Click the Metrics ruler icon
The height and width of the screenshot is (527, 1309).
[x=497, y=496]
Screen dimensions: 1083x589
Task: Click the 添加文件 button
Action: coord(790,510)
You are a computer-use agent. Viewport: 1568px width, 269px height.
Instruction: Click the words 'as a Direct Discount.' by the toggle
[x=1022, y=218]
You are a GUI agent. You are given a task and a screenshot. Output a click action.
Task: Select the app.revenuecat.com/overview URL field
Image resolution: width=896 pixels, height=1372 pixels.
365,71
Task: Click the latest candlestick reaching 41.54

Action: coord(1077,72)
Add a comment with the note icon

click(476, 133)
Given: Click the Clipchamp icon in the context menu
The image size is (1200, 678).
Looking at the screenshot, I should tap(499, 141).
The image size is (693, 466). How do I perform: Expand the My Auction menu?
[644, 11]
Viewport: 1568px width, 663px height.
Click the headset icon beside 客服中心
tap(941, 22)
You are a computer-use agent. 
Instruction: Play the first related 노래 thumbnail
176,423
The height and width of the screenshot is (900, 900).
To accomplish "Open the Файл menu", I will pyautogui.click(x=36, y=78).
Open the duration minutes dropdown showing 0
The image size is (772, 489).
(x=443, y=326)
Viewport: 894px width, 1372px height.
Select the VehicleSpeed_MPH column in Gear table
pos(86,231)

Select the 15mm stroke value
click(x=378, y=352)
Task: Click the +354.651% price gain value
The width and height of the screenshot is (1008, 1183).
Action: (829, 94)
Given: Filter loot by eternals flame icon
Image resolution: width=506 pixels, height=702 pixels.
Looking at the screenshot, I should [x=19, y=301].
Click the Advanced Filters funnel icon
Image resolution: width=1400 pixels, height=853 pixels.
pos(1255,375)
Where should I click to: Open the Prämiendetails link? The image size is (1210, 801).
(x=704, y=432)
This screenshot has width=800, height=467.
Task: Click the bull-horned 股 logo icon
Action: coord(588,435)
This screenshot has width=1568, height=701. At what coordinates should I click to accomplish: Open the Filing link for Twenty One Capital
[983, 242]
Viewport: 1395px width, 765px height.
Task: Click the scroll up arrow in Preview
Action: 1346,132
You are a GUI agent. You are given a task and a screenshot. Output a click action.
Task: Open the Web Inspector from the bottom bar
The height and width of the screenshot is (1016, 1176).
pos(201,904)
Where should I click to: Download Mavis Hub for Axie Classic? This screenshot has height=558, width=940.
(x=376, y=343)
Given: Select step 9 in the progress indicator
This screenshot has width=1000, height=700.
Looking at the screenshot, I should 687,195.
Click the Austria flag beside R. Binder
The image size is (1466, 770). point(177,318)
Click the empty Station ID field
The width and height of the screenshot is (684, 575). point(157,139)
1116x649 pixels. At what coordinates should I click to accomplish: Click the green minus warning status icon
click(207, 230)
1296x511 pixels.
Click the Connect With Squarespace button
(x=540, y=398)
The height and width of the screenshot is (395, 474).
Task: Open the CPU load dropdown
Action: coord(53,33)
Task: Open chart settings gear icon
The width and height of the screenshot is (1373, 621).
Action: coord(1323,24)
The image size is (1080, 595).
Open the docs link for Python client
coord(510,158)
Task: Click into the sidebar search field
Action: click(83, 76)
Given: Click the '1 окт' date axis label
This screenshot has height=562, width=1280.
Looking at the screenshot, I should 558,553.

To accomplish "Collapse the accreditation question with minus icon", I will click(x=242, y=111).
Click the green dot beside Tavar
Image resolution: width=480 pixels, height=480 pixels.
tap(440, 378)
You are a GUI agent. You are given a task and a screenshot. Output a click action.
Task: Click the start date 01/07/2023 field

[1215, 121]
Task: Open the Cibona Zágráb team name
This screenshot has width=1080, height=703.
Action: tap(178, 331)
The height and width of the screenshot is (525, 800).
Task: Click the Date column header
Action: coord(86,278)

● **Work to be completed**: Beginning with the line that has "Given: Select step" and ending with the line that has "1296x511 pixels.", set down the lines above exactly and include no others.

● **Written response**:
Given: Select step 9 in the progress indicator
This screenshot has width=1000, height=700.
Looking at the screenshot, I should 687,195.
Click the Austria flag beside R. Binder
The image size is (1466, 770). point(177,318)
Click the empty Station ID field
The width and height of the screenshot is (684, 575). point(157,139)
1116x649 pixels. At what coordinates should I click to accomplish: Click the green minus warning status icon
click(207, 230)
1296x511 pixels.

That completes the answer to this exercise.